取大鼠双侧坐骨神经(雄性3月龄SD大鼠，由华中科技大学同济医学院实验动物中心提供，合格证号为SYXK(鄂)2016-0057)。体外培养坐骨神经SC，实验分组：A组为转染空白腺病毒质粒的SC；B组为转染Ad5-miR-133-EGFP质粒的SC；C组为转染Ad5-miR-30C-EGFP质粒的SC。封闭、孵育、复染、封片、切片于荧光显微镜下观察并采集图像。本研究通过武汉市第四医院医学伦理委员会审批，伦理批号为KY2018-019-01。

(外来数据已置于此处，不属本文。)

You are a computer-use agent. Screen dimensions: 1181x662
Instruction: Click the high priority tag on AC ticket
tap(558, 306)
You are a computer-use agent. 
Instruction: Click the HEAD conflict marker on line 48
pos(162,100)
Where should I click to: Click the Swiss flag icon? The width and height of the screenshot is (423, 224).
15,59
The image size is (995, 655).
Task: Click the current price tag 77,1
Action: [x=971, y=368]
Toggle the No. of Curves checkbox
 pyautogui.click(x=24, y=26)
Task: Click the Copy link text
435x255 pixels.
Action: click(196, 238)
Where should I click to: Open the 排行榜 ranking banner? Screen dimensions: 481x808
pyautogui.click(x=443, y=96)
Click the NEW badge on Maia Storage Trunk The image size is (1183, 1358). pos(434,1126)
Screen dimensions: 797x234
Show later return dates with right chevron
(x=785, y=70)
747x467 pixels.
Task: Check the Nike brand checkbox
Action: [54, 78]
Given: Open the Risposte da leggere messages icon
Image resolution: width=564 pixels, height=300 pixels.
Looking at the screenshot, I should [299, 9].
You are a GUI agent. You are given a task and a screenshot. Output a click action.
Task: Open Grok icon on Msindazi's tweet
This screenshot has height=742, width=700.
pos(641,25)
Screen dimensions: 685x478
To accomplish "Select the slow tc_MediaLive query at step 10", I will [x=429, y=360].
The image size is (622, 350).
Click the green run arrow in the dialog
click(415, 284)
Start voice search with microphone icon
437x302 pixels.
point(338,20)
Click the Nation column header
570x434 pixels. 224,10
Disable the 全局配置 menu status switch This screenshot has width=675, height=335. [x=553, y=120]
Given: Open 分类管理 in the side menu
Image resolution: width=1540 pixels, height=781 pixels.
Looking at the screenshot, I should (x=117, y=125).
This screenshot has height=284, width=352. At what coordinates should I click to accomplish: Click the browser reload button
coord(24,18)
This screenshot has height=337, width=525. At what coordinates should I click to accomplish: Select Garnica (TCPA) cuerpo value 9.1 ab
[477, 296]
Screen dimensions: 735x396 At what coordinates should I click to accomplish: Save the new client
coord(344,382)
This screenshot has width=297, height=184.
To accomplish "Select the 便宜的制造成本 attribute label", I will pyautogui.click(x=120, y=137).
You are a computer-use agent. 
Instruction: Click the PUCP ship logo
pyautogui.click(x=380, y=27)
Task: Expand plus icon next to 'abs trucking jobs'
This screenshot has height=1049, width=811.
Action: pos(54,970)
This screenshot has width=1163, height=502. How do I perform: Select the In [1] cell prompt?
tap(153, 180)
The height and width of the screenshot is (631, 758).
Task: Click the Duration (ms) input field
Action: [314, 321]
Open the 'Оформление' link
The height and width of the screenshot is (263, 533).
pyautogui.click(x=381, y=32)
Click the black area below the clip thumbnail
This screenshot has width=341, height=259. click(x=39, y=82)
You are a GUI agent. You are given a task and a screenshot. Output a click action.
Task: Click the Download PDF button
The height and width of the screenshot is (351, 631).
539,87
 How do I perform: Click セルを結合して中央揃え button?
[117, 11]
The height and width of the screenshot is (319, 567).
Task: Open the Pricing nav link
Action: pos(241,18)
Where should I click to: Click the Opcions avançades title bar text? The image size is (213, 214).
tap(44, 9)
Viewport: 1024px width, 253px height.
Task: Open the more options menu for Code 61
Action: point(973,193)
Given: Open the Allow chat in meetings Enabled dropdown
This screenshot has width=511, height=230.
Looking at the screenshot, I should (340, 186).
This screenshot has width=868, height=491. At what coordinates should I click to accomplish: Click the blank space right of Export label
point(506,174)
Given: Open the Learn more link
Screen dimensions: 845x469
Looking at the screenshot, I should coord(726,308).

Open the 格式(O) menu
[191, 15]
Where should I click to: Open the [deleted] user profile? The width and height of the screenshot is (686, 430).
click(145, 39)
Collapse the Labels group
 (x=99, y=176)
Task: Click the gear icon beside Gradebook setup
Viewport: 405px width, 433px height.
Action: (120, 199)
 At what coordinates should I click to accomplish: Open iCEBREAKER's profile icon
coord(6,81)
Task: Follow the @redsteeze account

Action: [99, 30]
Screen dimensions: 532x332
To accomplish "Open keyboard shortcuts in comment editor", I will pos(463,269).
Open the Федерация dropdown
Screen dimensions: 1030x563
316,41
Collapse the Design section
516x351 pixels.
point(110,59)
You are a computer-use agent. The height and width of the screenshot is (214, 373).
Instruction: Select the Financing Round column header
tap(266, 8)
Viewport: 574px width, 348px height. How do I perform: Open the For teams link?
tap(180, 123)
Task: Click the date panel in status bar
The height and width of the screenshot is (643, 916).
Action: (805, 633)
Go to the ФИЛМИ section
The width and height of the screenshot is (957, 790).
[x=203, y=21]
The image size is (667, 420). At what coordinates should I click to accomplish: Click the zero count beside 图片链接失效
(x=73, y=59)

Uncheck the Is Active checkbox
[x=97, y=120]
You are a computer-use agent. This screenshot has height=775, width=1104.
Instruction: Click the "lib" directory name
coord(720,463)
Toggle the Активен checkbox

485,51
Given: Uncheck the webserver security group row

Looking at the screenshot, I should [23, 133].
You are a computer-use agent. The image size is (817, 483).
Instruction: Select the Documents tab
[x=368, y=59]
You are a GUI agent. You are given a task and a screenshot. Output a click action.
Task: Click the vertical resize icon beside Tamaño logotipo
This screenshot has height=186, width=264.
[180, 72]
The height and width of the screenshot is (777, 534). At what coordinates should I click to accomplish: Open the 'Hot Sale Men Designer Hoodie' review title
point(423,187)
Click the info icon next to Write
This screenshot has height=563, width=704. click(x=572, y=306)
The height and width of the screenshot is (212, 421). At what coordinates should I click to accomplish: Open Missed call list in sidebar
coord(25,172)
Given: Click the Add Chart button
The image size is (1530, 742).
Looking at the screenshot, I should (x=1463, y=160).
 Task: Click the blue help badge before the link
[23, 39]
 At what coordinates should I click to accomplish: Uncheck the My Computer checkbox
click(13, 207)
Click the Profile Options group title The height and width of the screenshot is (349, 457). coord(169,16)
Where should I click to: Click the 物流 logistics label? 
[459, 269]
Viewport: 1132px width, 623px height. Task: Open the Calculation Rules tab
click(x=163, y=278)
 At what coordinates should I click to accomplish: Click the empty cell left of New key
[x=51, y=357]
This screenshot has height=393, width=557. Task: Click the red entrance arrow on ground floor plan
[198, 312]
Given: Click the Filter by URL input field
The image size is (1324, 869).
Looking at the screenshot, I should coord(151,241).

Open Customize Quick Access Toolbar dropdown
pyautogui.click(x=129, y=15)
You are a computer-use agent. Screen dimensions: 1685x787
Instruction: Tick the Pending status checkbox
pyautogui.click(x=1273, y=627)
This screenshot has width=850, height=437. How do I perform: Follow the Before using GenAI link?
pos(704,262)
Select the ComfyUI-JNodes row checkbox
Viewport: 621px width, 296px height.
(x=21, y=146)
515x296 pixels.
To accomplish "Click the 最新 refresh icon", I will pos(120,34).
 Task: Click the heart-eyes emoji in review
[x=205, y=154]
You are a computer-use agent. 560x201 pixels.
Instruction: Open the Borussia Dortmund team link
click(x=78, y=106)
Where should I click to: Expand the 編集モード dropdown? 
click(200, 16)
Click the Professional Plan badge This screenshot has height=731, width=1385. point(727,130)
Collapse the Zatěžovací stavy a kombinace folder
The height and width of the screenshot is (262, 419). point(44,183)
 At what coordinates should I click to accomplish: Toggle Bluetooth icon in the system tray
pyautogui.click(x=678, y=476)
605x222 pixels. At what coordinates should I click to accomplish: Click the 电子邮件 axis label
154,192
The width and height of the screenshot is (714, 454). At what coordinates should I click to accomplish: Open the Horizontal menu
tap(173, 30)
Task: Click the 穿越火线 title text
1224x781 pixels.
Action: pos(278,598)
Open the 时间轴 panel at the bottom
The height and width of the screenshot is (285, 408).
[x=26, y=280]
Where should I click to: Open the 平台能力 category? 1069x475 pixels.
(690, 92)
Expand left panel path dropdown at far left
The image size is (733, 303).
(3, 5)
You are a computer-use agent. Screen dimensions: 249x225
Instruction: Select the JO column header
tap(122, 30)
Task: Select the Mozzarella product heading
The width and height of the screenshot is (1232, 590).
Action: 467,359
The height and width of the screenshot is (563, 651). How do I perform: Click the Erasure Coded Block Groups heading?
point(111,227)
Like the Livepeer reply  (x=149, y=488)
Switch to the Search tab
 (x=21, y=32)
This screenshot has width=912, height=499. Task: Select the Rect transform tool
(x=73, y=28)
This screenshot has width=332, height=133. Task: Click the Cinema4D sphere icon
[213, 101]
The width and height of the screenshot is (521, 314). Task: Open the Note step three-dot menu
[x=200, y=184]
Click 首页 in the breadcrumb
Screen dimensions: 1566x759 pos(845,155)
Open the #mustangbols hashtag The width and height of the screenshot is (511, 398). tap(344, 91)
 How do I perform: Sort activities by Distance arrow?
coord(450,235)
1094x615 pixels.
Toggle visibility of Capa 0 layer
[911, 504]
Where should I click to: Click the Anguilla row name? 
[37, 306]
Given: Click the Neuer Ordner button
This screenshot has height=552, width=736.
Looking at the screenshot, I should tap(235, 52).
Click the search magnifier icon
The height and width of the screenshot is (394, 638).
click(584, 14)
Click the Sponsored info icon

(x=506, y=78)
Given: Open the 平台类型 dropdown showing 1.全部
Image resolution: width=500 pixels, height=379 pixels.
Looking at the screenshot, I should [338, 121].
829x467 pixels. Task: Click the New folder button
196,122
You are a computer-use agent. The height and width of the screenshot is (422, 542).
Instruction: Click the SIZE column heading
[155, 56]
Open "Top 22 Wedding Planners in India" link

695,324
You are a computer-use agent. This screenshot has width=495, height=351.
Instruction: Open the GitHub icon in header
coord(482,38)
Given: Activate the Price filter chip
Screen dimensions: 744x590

将对数生长的SC接种于24孔培养板，A组加入阴性对照载体Ad5-LacZ质粒，B组加入病毒Ad5-miR-133-EGFP质粒，C组加入病毒Ad5-miR-30C-EGFP质粒；在病毒转染后的6、24、48 h提取上清液，应用PCR检测各组miR-133/30C、CTGF、COL-Ⅰ的表达，进行统计学处理。

按照6、24、48 h组顺序依次上样，取样本组织匀浆后提取蛋白，经上样、转膜、封闭后，依次加入兔抗鼠多克隆抗体，暴光显色。用Quantity One 4.4软件分析计算出CTGF、COL-Ⅰ蛋白吸光度(A)值与β肌动蛋白(β-actin)A值的比值，反映CTGF、COL-Ⅰ蛋白水平。

应用SPSS 19.0统计软件分析，两样本均数之间的比较用t检验，以P<0.05为差异有统计学意义。

培养细胞传代纯化后，SC纯度可以提高到90%以上。重组质粒Ad5-miR-133/30C-EGFP经XhoⅠ与EcoR Ⅴ双酶切获得酶切产物，将其进行琼脂糖凝胶电泳，在21 bp和89 bp左右见DNA条带，与预计的长度一致，表明成功将目的基因miR-133/30C克隆到穿梭质粒Ad5载体上。

3组SC在6、24、48 h均阳性表达CTGF及COL-Ⅰ。与A组比较，B组和C组雪旺细胞在6、24、48 h荧关强度明显降低(12.56±3.24、10.48±2.75、11.42±2.87；13.54±3.16、14.08±2.29、15.13±2.25；t＝2.219，P<0.05)，两组之间差异有统计学意义。以A组作为参考，B组miR-133含量明显升高，CTGF mRNA表达明显降低，COL-Ⅰ mRNA表达也随之下降，两组数据差异有统计学意义(20.26±2.35、19.84±1.41、21.17±3.75；26.19±3.35、23.13±2.45、22.09±4.07，t＝2.113，P<0.05)；C组miRNA-30C含量明显升高，CTGF mRNA表达明显降低，COL-ⅠmRNA表达也随之下降，两组数据差异有统计学意义(t＝2.052，P<0.05)。与A组比较，B组和C组CTGF及COL-Ⅰ蛋白含量明显降低，两组数据差异有统计学意义(t＝2.147，P<0.05)。